Determine the Galois group of the polynomial $f(x)=x^4-2$ over the finite field with $101$ elements, $\mathbb{F}_{101}$.

I am not really sure how to go about this, but here are some things I've thought about:

So, I know that Finite fields have cyclic Galois group. So, if $f(x)$ were irreducible over $\mathbb{F}_{101}$ then it would follow that it's splitting field is $\mathbb{F}_{101^4}$, and hence its Galois group would by isomorphic to $\mathbb{Z}_4.$ Similarly, if it reduced into a linear and a cubic, then the Galois group would be isomorphic to $\mathbb{Z}_3,$ and so on..

But in this case, it doesn't seem like it is the intention of the problem to check how $f(x)$ factors over $\mathbb{F}_{101}$. There seem to be way too many things that could happen. If it were over a field $\mathbb{F}_p$ for a reasonably small prime $p$ then one could check the irreducibility of $f(x)$ over this field.

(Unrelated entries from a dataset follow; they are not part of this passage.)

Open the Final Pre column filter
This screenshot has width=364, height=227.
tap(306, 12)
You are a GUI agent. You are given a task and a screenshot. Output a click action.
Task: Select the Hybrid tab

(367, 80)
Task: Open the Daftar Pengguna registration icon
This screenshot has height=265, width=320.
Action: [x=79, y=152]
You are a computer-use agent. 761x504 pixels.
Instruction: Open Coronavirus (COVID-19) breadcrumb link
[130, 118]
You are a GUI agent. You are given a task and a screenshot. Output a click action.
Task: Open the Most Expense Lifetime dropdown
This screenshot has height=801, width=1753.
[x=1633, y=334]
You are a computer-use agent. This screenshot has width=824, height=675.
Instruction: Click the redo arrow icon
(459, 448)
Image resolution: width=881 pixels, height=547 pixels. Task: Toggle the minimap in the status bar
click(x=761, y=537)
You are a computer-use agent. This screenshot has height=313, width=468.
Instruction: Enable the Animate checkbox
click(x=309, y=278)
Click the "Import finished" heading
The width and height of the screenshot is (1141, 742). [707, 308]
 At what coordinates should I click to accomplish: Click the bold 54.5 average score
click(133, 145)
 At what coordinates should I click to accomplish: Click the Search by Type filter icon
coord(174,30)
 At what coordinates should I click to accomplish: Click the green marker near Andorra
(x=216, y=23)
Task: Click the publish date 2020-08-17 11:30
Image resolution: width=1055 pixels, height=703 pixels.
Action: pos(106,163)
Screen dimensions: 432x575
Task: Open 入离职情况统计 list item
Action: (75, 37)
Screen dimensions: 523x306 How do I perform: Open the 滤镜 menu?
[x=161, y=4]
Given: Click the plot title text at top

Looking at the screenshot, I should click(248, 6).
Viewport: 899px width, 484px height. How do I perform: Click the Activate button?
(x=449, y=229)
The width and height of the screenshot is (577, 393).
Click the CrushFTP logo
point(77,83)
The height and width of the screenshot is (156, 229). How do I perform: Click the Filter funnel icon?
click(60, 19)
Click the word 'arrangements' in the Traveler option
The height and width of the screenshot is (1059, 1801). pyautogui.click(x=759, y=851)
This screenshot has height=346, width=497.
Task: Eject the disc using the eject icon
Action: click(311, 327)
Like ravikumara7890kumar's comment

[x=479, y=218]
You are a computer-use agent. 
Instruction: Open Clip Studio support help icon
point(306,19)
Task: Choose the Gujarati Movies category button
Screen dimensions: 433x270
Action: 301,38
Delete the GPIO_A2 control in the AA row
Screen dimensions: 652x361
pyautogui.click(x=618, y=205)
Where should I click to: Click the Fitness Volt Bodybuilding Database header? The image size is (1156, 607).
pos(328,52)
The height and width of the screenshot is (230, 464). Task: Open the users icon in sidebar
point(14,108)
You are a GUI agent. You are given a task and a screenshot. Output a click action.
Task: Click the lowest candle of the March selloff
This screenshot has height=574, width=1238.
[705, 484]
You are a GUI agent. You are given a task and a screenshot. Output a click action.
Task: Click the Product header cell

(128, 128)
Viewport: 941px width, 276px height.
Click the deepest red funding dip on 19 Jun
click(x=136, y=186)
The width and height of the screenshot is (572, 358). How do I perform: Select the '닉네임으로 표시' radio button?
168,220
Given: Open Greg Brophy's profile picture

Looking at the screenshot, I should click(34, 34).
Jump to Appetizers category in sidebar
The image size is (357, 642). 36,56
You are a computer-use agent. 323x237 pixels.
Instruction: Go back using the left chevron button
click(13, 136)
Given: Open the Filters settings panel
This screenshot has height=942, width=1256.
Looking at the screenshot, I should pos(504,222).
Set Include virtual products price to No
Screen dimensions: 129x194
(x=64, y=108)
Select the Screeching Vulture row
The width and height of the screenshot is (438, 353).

The roots of $f(x)$ are certainly $\sqrt[4]{2}\zeta_4^k$, for $k=0,1,2,3,$ where $\zeta_4$ is the $4th$ primitive root of unity, so it is a root of the cyclotomic polynoial $\Phi_4(x)$. This in turn is a factor of $x^{101}-x$. So, in particular, it splits completely over $\mathbb{F}_{101}$, since this last one is the splitting field of $x^{101}-x.$

Hence, the splitting field of $f(x)$ over $\mathbb{F}_{101}$ is $\mathbb{F}_{101}(\sqrt[4]{2}).$

So, I guess, then the question is really if the following is true $$x^4\equiv 2\mod 101$$ for any $x$ in $\mathbb{F}_{101}.$

Another approach would be, i think, to try and compute the discriminant of $f(x)$ and it's cubic resolvent, but i am encountering similar issues of whether a polynomial is irreducible over this field. So, this approach seems to be even less worth pursuing.

I'd appreciate any help, or if there is any general strategy how to approach similar problems?!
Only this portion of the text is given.